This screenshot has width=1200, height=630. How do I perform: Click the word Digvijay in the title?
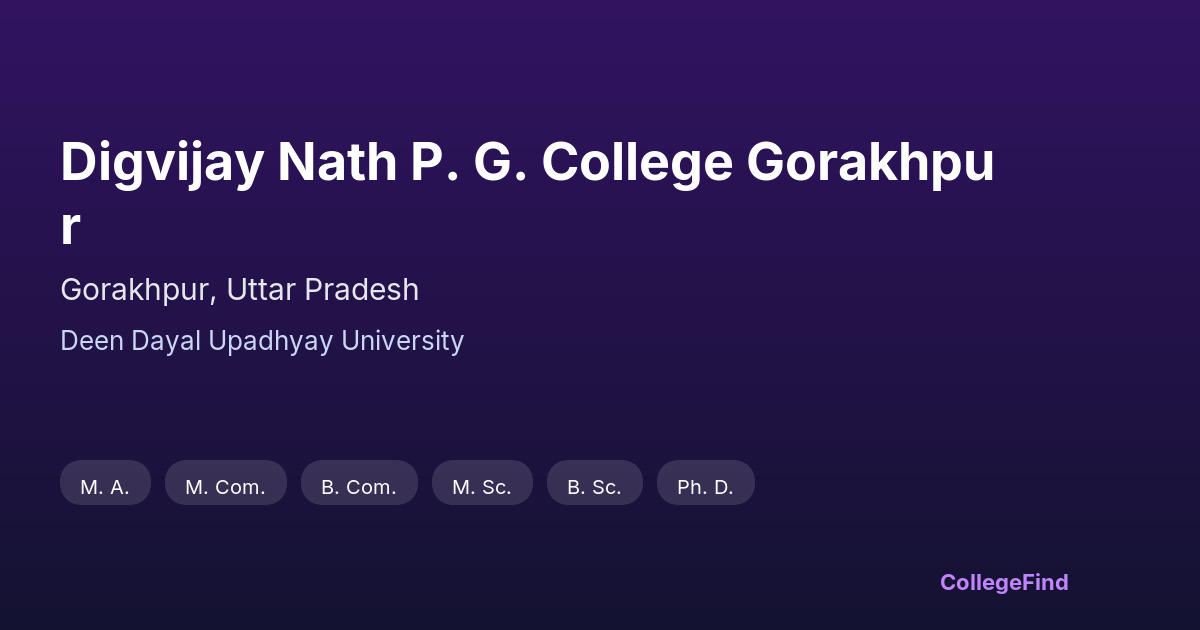161,163
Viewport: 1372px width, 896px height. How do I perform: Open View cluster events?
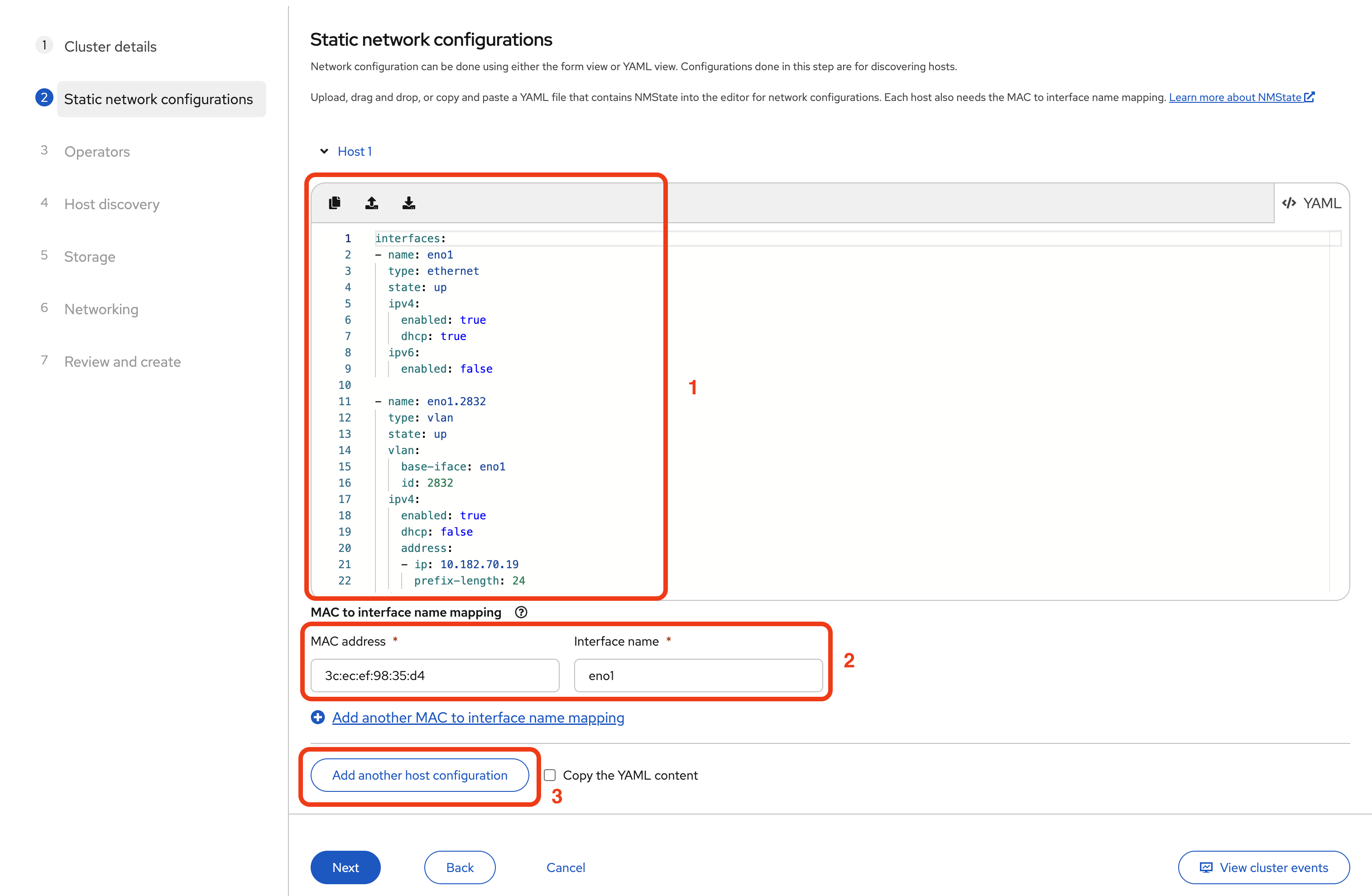1264,867
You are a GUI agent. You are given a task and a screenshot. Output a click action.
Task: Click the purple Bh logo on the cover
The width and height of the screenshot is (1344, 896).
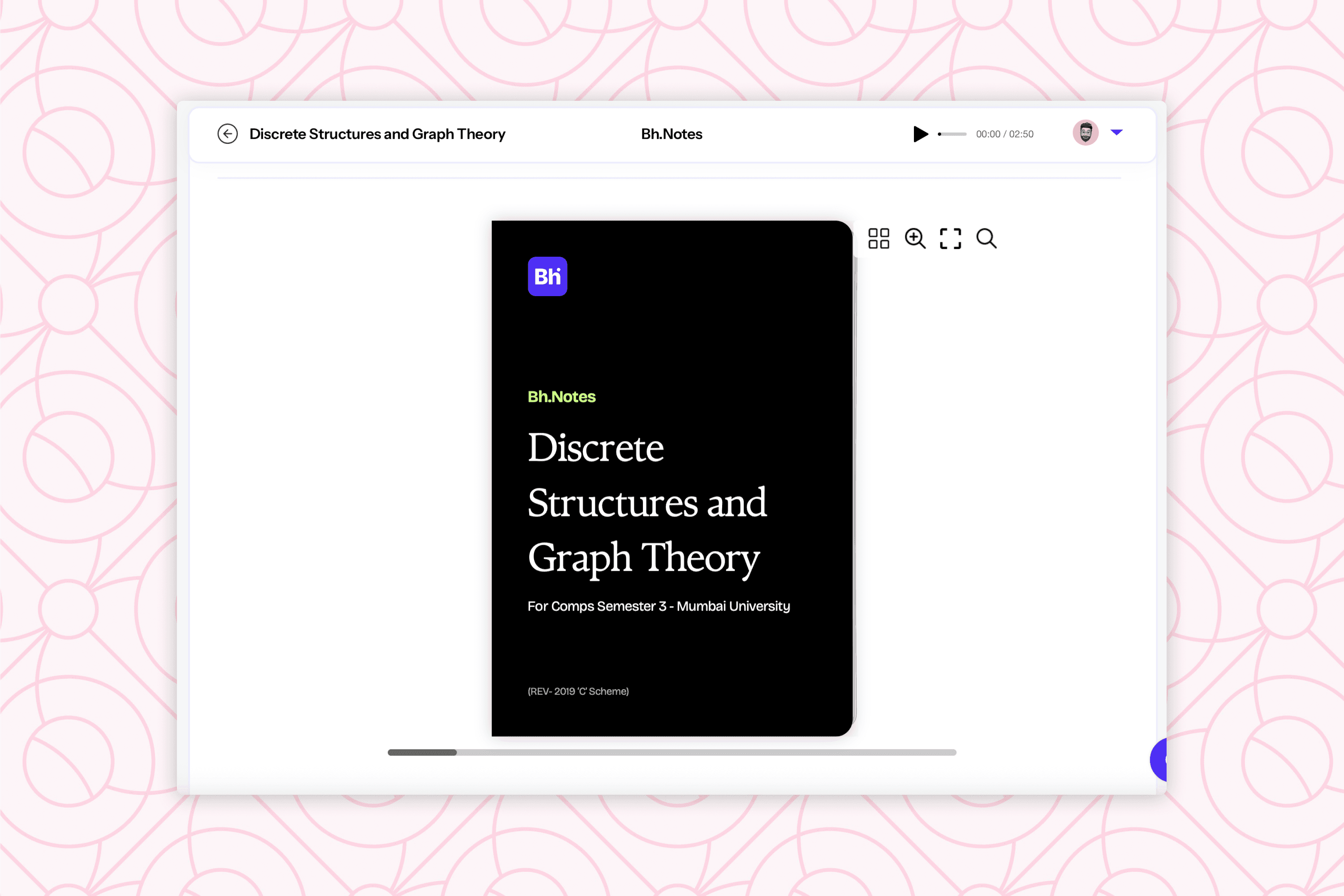click(x=547, y=276)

---

Work to be completed:
Reproduce the text of every item above word for word, leaving out the pictures.

Response to the task:
This screenshot has width=1200, height=630. How do I perform: Click the word Digvijay in the title?
161,163
Viewport: 1372px width, 896px height. How do I perform: Open View cluster events?
1264,867
You are a GUI agent. You are given a task and a screenshot. Output a click action.
Task: Click the purple Bh logo on the cover
The width and height of the screenshot is (1344, 896).
click(x=547, y=276)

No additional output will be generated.